Luca Urlando is like any other teenager. When we spoke the Saturday after the 2018 Speedo Winter Junior Championships – West, he had slept through his mid-afternoon alarm. He likes to play basketball and football – but not video games, which his parents never bought.
“I like hanging out with friends, sleeping – that’s basically it, yeah,” Urlando told SwimSwam.
But he also likes doing repeat 150s at 200 pace. And he’s faster than Michael Phelps in his formative years.
Over the summer, the 16-year-old finished third in the 200 fly at U.S. Nationals and made the 2018-19 U.S. Senior National Team. You may recognize his name from when he was mistakenly named to the senior 2018 Pan Pacific Championships team in Austin Katz‘s stead – but Urlando quickly moved on from that incident, winning 100 and 200 fly at junior Pan Pacs.
At Juniors, he went 45.62 to become the youngest swimmer ever to go sub-46 in the 100 fly, easily taking down former age group phenom Michael Andrew’s record of 46.23. An hour later, Urlando picked up another National Age Group record in the 100 back, going 45.66; he joins a list of athletes only 27 swimmers long who have broken 46 in both the 100 fly and 100 back at any age. But his crowning swim came on the final night of action: he went 1:40.91 in the 200 fly, over a second ahead of Phelps at his age.
“I mean, it was super exciting, and I can’t wait for the future to come, especially from beating one of [Phelps’] records,” Urlando said. “It’s kind of eyeopening in a sense.”
Though he only swims about two meets a year for his high school team, his feats are getting deserved attention at C.K. McClatchy High School, where he takes AP and honors classes. “I’d say almost everyone in the school knows because they also make a lot of announcements, especially during high school season… [The athletic director’s] daughter swims and tells him, like, everything – every meet, everything I do.”
But like any other student, he’s not afforded much leeway when he misses “like weeks at a time” to swim: “It’s super hard to kinda catch up and I usually try before the year starts to kinda pick teachers who have known to be more – I shouldn’t say relaxed, but more relaxed – on me missing so much school – and more understanding, I should say.”

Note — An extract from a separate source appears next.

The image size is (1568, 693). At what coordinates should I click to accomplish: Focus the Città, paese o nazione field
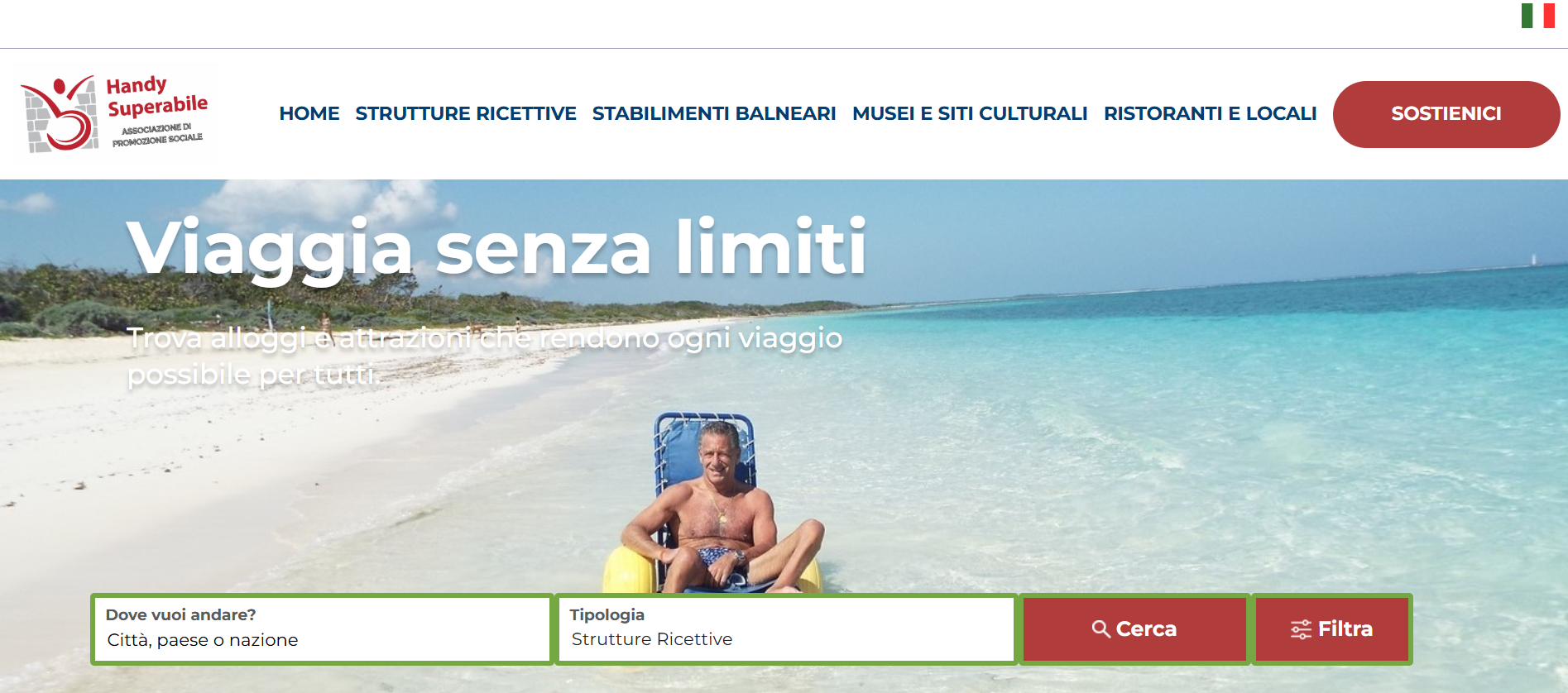coord(321,640)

The work is worth it, however, as Urlando is getting close with his USA teammates who can relate to his unique life.
“I absolutely love the Junior National Team meets and functions. I love everyone,” he said. “They’re all so nice, it’s nice knowing other people with similar goals to you like that.”
“I never really thought of myself doing that because I wasn’t necessarily the best swimmer, very good, until maybe like two years ago.”
Urlando is committed to the University of Georgia as a member of the class of 2024. The choice to become a Bulldog was an easy one: Urlando’s parents met while in school at Georgia and remain big fans – and his father, a track & field athlete, still holds discus program records.
At the 2018 NCAA Championships, his Juniors 200 fly time would have made the A-final, and he’s poised to do something special in the hands of head coach Jack Bauerle, who has recently produced stellar 200 butterfliers in Gil Stovall, Mark Dylla, Pace Clark, Gunnar Bentz, as well as IMers in Bentz, Chase Kalisz, and Jay Litherland.
“I never really thought of myself doing that because I wasn’t necessarily the best swimmer, very good, until maybe like two years ago,” Urlando told SwimSwam. “I started swimming when I was six for like a summer rec league and then I joined a year-round league when I was 10 or 11, and I continued doing other sports until I was 12, like basketball and water polo, soccer, stuff like that.”
He was “best” at swimming, so it stuck. “It was more or less the most fun, too,” Urlando said.
“He and his parents understood the process and the communication with the coaching staff was there,” DART Swimming coach Billy Doughty told SwimSwam via email, noting that the team never discourages swimmers from partaking in other sports. “We talked about the increased workload (intensity) happening around 13. Luca always seemed to enjoy swimming so the transition was seamless.”
“Some swimmers work hard only on the sets that their coach has a watch. I watch Luca do great things as we build up in warmup.”
Urlando’s path to choosing swimming was fairly textbook – so what took him to the next level over the past few years?
“The difference with Luca is twofold,” Doughty said. “First, he works the details when instructed. If I ask him to kick 8 kicks off a wall, he does it and continues to do it. It becomes part of his routine. Second thing is he works hard on all sets. Some swimmers work hard only on the sets that their coach has a watch. I watch Luca do great things as we build up in warmup. He holds himself accountable.”
Much of DART’s membership is 12 & under swimmers, so even at his relatively young age, Urlando is in a position of leadership.
“I have a pretty good relationship with most of the younger kids, especially because we have a decent amount of team functions we go to,” he said. But his approach to swimming is reaching older teammates as well.
“He made a comment to the senior group the other day that I liked,” Doughty said. “He said, ‘when I get to a big meet, I don’t get that nervous because I know I have put in the work.’ Simple thought, but very hard to achieve for elite swimmers.”